For our somewhat contrived home inventory example, this would mean creating
another table of "service dates". And while you might want to expand the
details later, the new table might initially have only two columns: one to
contain the actual date and another to contain the "identifier" (inventory
item number or whatever) of the corresponding item in the original home
We haven't taken the time in this presentation to describe much about how
you use multiple tables like this, but let's just say it's fairly easy
with most database products to "join" the tables together and thus find out
which service dates go with which inventory items (and have these listed on
the screen or printed in a report or whatever). The common "identifier"
fields (between the two tables) are used to match things up.
(Now if you are paying close attention, you are saying, hey, wait a minute,
the service record table does not have a nice, clean, simple value that
can be used to identify each record... Well, that's OK -- since the whole
purpose of this table is to represent multiple values from records in the
other table, the items in this table don't really need to be uniquely
identified. They are, however, still unique when you take the combination
of the inventory identifier and the service date together.)
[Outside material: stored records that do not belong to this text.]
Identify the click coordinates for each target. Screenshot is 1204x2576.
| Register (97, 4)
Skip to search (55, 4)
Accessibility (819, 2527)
As noted above, using multiple tables like this is the only practical
solution when you have (or might have) a large number of multiple values
for a particular attribute of a particular record. But, when the number of
possible multiple values is small, say two or three, you need to weigh the
Some designers would tell you that you should always still separate this
information out into another table. But, to be frank, having multiple
tables always increases the overhead in processing your database and also
can make it more complicated to do some things that are relatively easy
when only one table is involved.
So, for instance, if you knew you only wanted to record the last two
service dates for an item (rather than the entire service history), you may
well be better off just having two or three characteristics (say "most
recent service date" and "earlier service date" for instance) to record
that information in the original table.
When the issue of multiple values is questionable, then, likewise, you need
to consider the trade-offs. The key thing you need to worry about "up
front" in your design is whether you think you will ever need to separate
the information out into that other table.
If you have a requirement that you keep track of multiple values (like
service dates in this case) and you must keep track of them all, then
it's probably best to make the decision to use another table. The reason
for this is that, unlike just adding another column to a table, adding a
new table and connecting up all the corresponding rows is not an easy thing
to do once you have populated the database with information.
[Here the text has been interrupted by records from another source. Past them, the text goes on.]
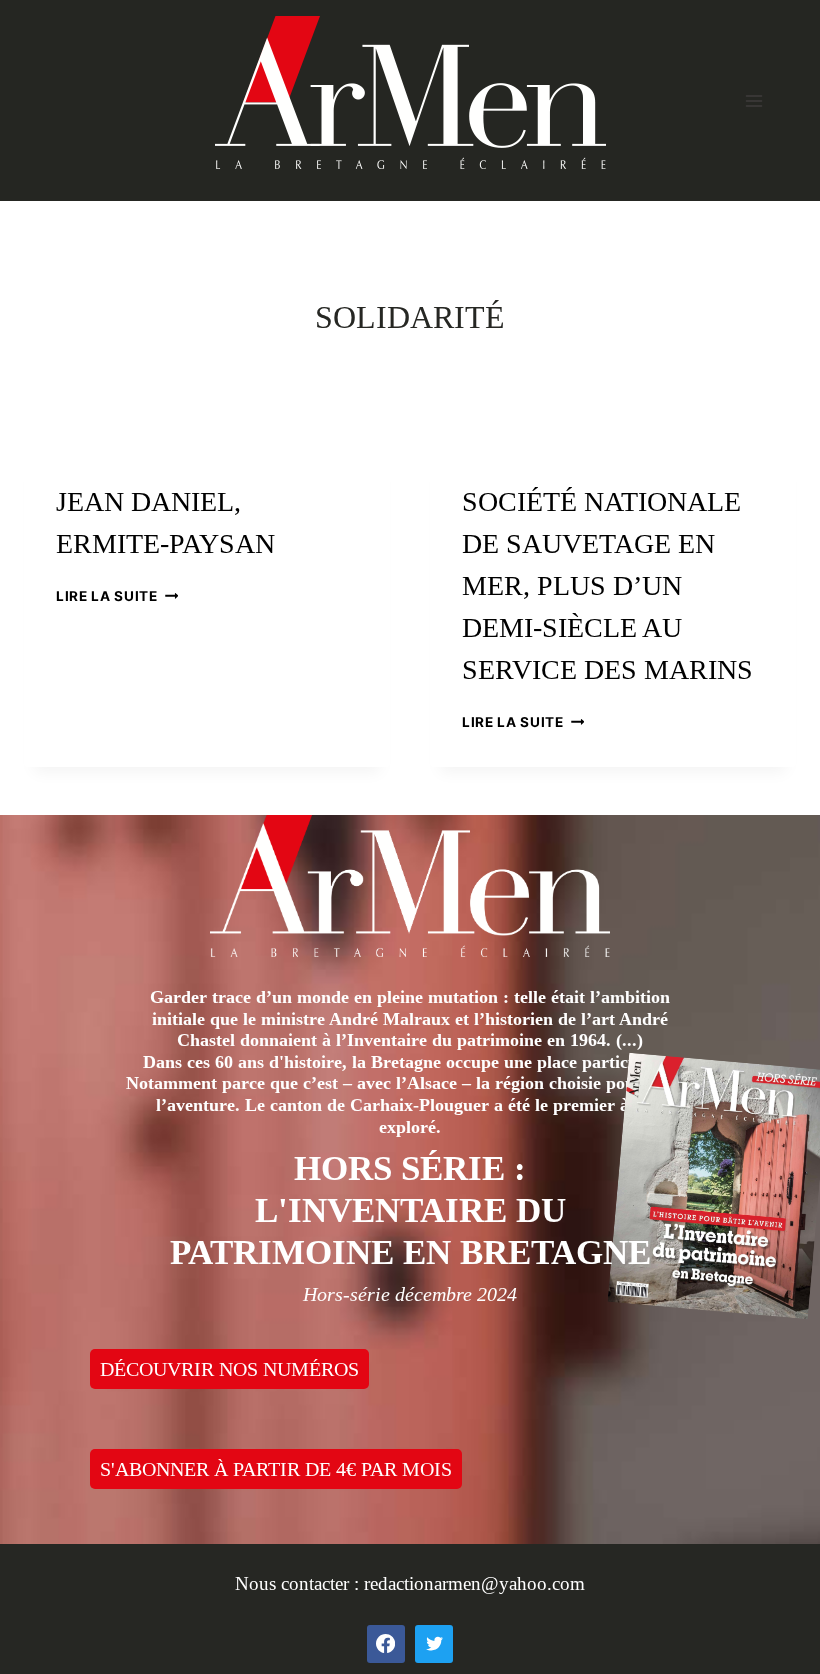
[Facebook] (386, 1644)
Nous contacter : (299, 1583)
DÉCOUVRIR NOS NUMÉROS (229, 1369)
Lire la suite (117, 596)
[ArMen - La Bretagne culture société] (410, 92)
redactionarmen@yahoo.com (474, 1583)
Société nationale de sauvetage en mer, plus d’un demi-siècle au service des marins (607, 585)
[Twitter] (434, 1644)
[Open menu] (753, 100)
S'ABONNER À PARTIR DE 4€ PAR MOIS (276, 1469)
On the other hand, if you know you won't ever need more than a couple of
the values for a possibly multi-valued attribute, it's reasonable to at
least consider just having multiple attributes in the original table. This
will make your database less complicated... but you must realize that
you have traded off long term flexibility in the process.
And the complications associated with just that type of problem bring us to
our last, very important guideline...
Guideline: "Guidelines are meant to be broken"
All guidelines, no matter what their source, are just that -- they are
"guidelines" not rules.
It's 100% OK to "break" them... but they shouldn't be ignored. The key
thing is to know when you are breaking them and take the time to make a
conscious decision that that is what you want to do.